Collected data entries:
((

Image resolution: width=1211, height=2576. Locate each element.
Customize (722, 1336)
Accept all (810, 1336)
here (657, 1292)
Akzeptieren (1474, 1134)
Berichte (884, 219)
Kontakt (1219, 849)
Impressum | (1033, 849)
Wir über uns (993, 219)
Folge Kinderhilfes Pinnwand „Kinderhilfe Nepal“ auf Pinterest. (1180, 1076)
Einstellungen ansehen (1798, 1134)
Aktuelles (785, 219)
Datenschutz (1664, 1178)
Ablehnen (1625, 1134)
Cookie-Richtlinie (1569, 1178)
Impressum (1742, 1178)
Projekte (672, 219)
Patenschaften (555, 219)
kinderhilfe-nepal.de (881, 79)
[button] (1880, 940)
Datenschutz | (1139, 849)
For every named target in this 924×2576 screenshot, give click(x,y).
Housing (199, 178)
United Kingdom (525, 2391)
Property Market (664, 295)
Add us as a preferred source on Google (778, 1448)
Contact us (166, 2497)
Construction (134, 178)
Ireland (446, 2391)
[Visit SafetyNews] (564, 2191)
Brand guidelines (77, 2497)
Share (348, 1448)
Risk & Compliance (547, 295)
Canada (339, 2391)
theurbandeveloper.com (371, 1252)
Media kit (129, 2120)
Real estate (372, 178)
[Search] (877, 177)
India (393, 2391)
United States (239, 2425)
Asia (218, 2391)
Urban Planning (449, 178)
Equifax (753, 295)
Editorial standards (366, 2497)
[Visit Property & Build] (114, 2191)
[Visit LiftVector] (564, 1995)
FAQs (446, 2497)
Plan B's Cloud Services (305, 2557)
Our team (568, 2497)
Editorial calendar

))

Copy out only the lines running from the beginning of the data to the line with "Property Market (664, 295)", both ends included.

Image resolution: width=1211, height=2576. Locate each element.
Customize (722, 1336)
Accept all (810, 1336)
here (657, 1292)
Akzeptieren (1474, 1134)
Berichte (884, 219)
Kontakt (1219, 849)
Impressum | (1033, 849)
Wir über uns (993, 219)
Folge Kinderhilfes Pinnwand „Kinderhilfe Nepal“ auf Pinterest. (1180, 1076)
Einstellungen ansehen (1798, 1134)
Aktuelles (785, 219)
Datenschutz (1664, 1178)
Ablehnen (1625, 1134)
Cookie-Richtlinie (1569, 1178)
Impressum (1742, 1178)
Projekte (672, 219)
Patenschaften (555, 219)
kinderhilfe-nepal.de (881, 79)
[button] (1880, 940)
Datenschutz | (1139, 849)
For every named target in this 924×2576 screenshot, give click(x,y).
Housing (199, 178)
United Kingdom (525, 2391)
Property Market (664, 295)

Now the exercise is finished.